What little presence of mind I had left compelled me to check her wound. It was clean, and despite the blood nothing major had been hit. She would be fine. The designer drugs carried her forwards.

“Ready.”

Chew, chew, chew.

We crossed over the streets, into the city. The bodies would be discovered soon, but not soon enough. More and more of us gathered, waiting in shadowy wings, until our number was well over fifty. The fidgeting was getting unbearable now, and I saw Dante working a knife into his forearm.

“Go.”

From the silence, there came a baleful whooping, and our throng divided through the city. I struck out towards the next patrol, accompanied by those in search of a challenge. I could already feel the cogs falling into place, mobilising and readying themselves for the inevitable torrent of spanners.

Chew, chew, chew.

It wasn’t long before we slashed into the first inner city patrol. Where they had automatic weapons, we had surprise and fear; they never stood a chance. Three were gunned down as they came into sight, forcing the rest behind cover and allowing us to close in.

I recall Clarice falling out of the darkness, onto the back of one of the survivors. She twisted his head around and kissed him fully and lustily.

Shock, pain and fear flashed across his eyes. She stole his heart and—thanks to her teeth—most of his face.
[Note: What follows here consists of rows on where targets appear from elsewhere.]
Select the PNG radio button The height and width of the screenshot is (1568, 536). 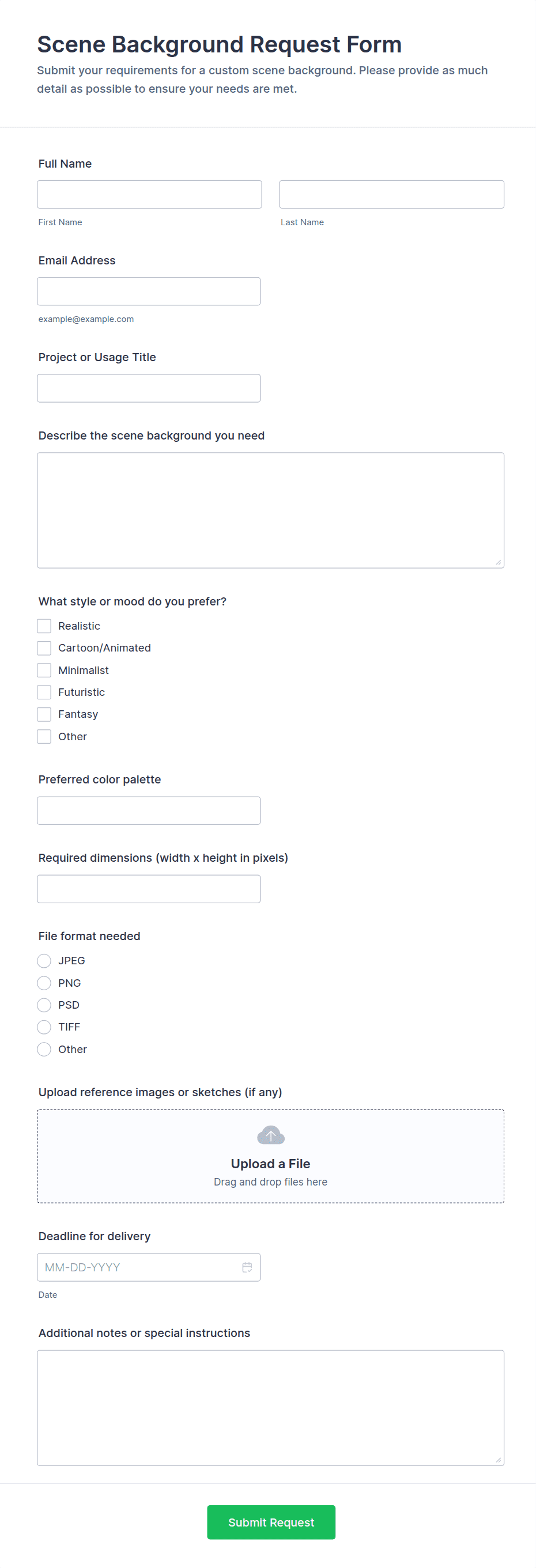point(44,983)
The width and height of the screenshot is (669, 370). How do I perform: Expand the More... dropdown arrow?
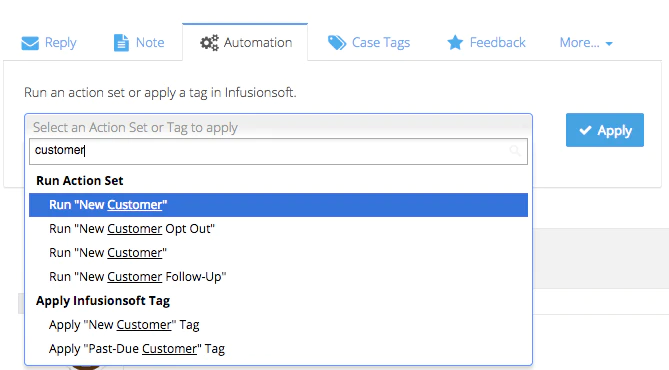coord(609,44)
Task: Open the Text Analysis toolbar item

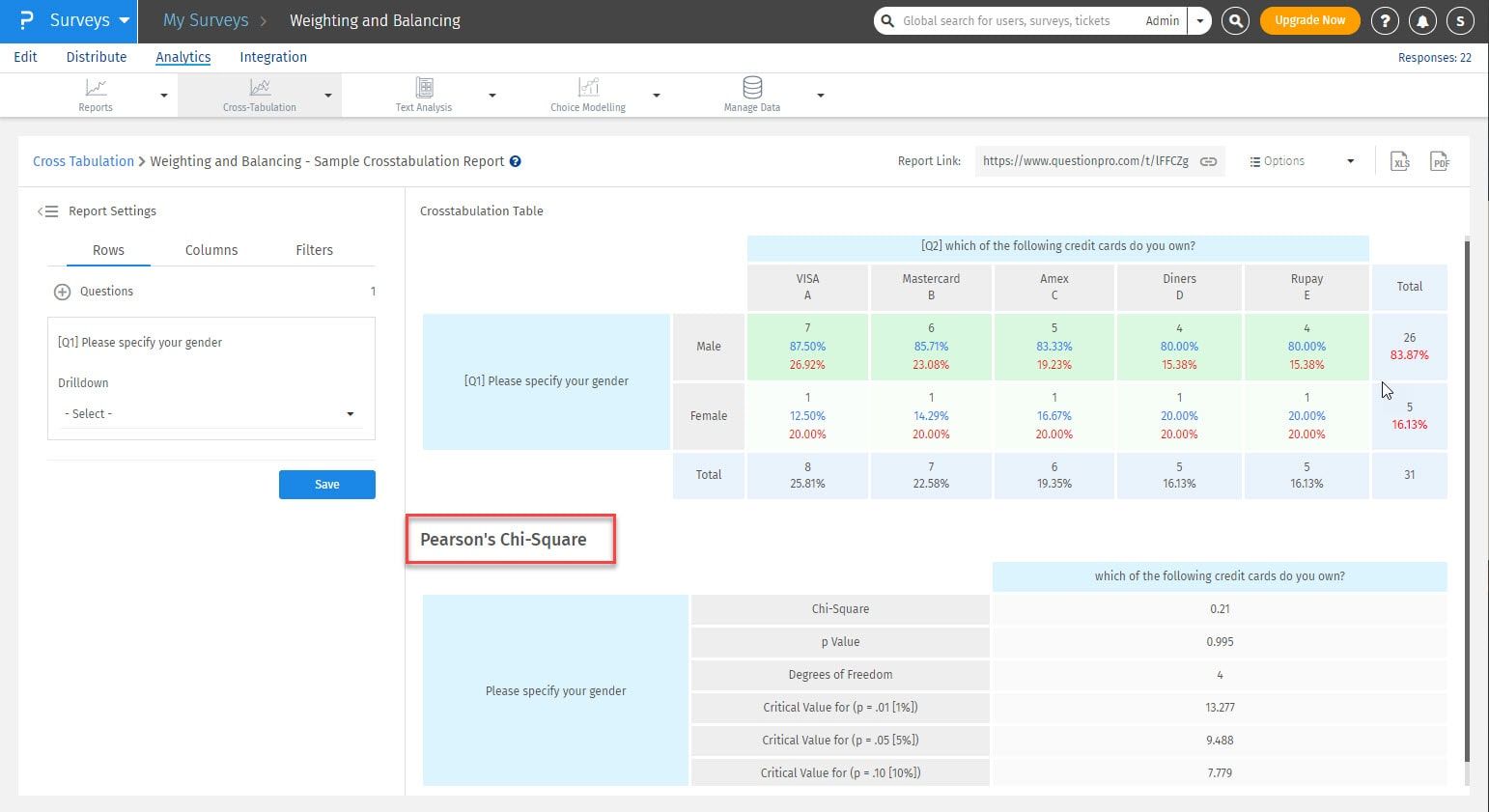Action: [x=424, y=95]
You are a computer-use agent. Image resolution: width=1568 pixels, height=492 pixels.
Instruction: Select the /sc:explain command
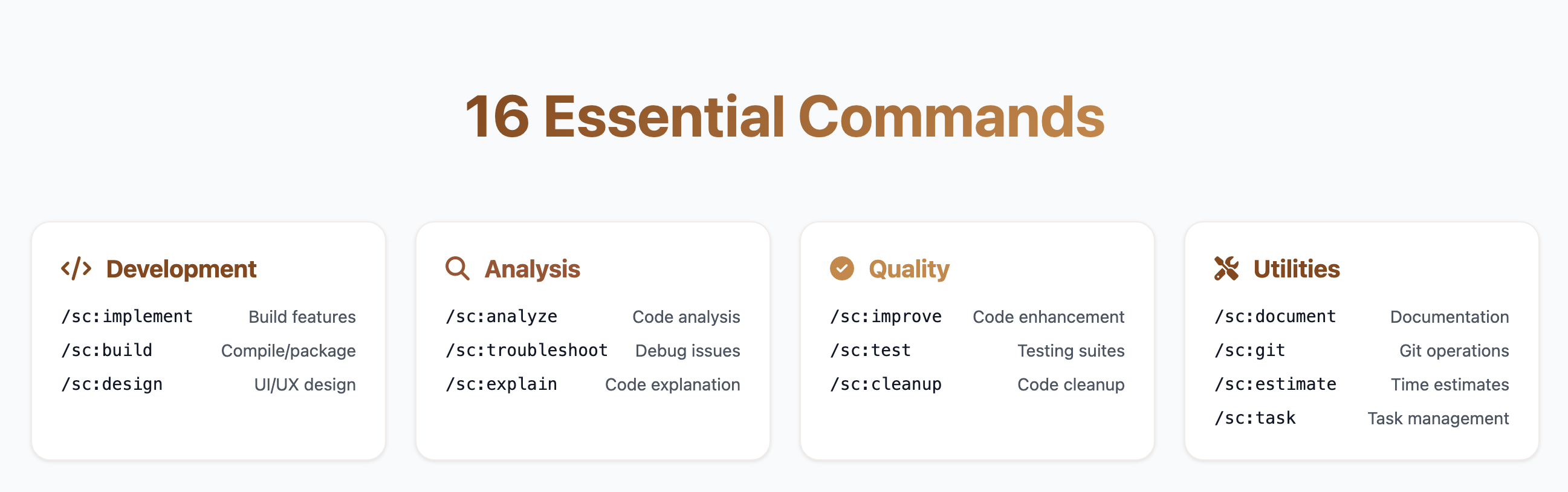click(x=502, y=384)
The other guards were dumbstruck as we closed those crucial final metres.

Chew, chew, chew.

We ran through three other patrols before I made it to the city centre. Clarice and Dante were still with me, alongside a gaunt set of twins. As we arrived, a shockwave ripped through us, forcing us to our knees. The explosion had come from the barracks; a flare had been crying for help from their position for the past few minutes. I assumed we had broken through to their armoury and pulled the pin on the entire operation.

Thunderous heartbeats carried adrenaline and
angel-rage
through my system with an ever-increasing tempo, lifting me back into a sprint.

RailTech
. The glass monolith dominated my field of vision as we ran closer, fire-flickered panes shimmering until a grenade—or was that a missile?—from the twins burrowed a savage hole in its flank. I leaped through the opening, laughing, and the howling rage consumed my actions and my memory.

Chew, chew, crunch?

Awareness returned to me in a bloody rush. Redshirt-viscera splattered the walls, the doors, even the ceiling. There was no longer a piece of gum in my mouth. I loosened my jaw to let the body drop and the jugular spurt freely. I regretted it immediately, and the void was rapidly filled with the gristlebone of fingers. I burst into a room, stared into terrified eyes, and released a vile banshee wail.

“Surprise punch!” I screamed, before shooting him in the face. That was the surprise.

Crunch, crunch, crunch.

We rode the vertical bloodwave, ascending through throes of passion in a crimson elevator. The door pinged. Clarice, Dante and I spilled out like so many innards before the chill air shocked me into disengaging. A snap of clarity sucked the colour from the red and transferred it to the rest of the spectrum; the air around me suddenly tingled with life.